(Extracted material)
· · ·

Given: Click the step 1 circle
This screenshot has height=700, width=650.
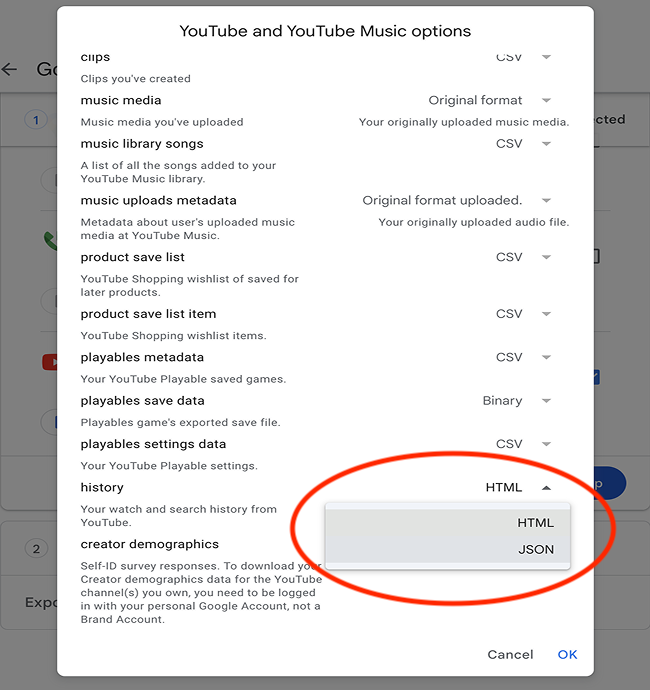Looking at the screenshot, I should (x=36, y=120).
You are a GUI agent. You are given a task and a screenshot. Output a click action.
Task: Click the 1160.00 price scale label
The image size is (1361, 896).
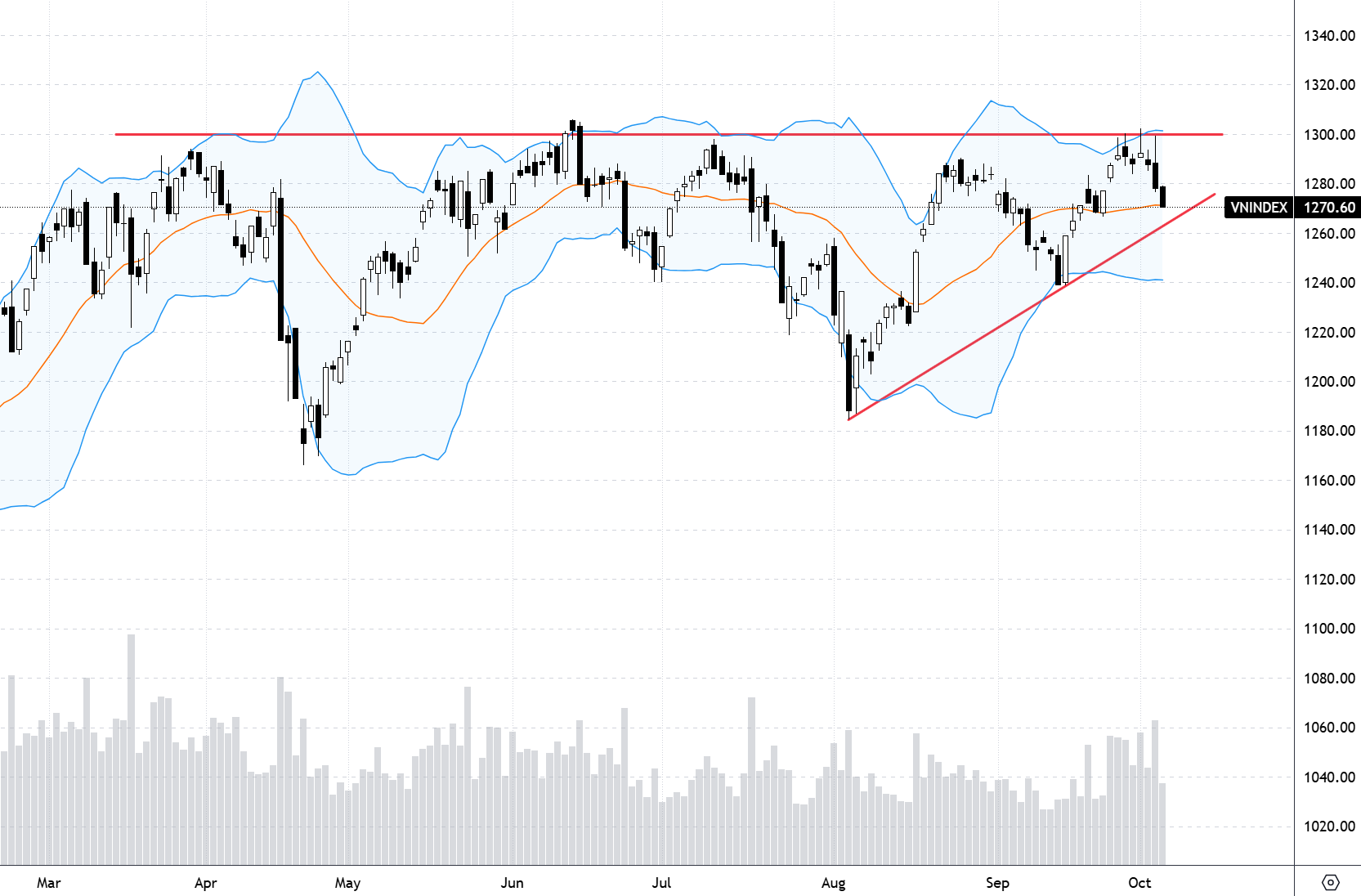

· · ·

Restate the full listing verbatim and drop every picture.

(Task response)
Given: Click the step 1 circle
This screenshot has height=700, width=650.
Looking at the screenshot, I should (x=36, y=120).
You are a GUI agent. You are given a task and a screenshot. Output a click action.
Task: Click the 1160.00 price scale label
The image size is (1361, 896).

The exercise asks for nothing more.